What to work on
- A) In the text on the All-Star guard race, who is named as the league's leading scorer?
- B) Copy verbatim the passage of the All-Star guard text that begins at the words "That’s not to" and stops after the words "of East guards.".
---------- Text provided ----------
I doubt Young will be one of the four guards voted into the game. He may get in as one of the two wild cards. If all else fails, I predict Young will make it by the grace of Silver deciding that the All-Star game in Atlanta needs the most marketable Hawks player in it.

That’s not to say that Young isn’t worthy of All-Star consideration. He will get votes from opposing coaches who build their defensive game plan around limiting his impact. It’s just that Young isn’t as good this season as he was pre-break in 2019-20, and coaches will choose from a deeper group of East guards.

Washington’s Bradley Beal is the league’s leading scorer (all stats through Monday’s games). Nets point guard Kyrie Irving is healthy and playing well after he suffered a season-ending injury in November 2019. James Harden joined Irving in Brooklyn via trade a month ago. Chicago’s Zach LaVine and Boston’s Jaylen Brown are having career years.
---------- Data excerpt ----------
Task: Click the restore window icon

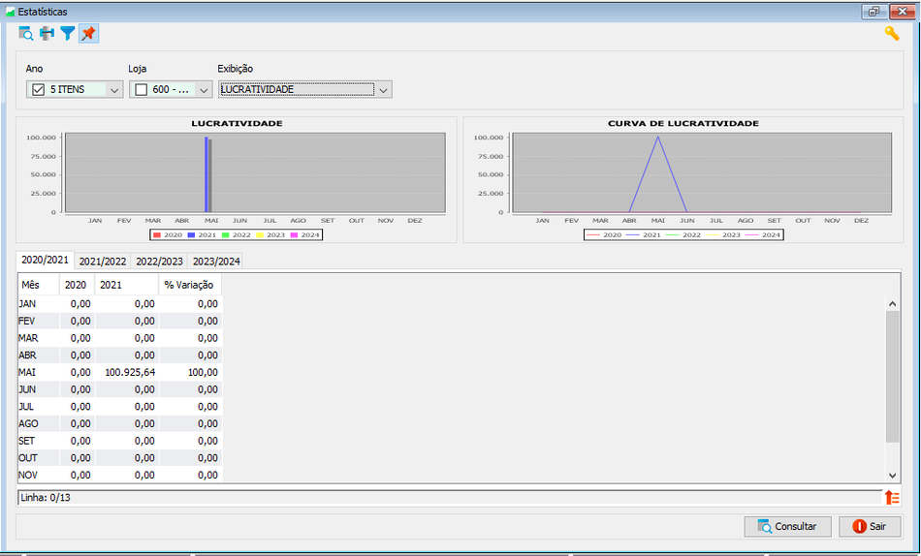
----------
Answers provided
- A) Washington's Bradley Beal.

- B)
That’s not to say that Young isn’t worthy of All-Star consideration. He will get votes from opposing coaches who build their defensive game plan around limiting his impact. It’s just that Young isn’t as good this season as he was pre-break in 2019-20, and coaches will choose from a deeper group of East guards.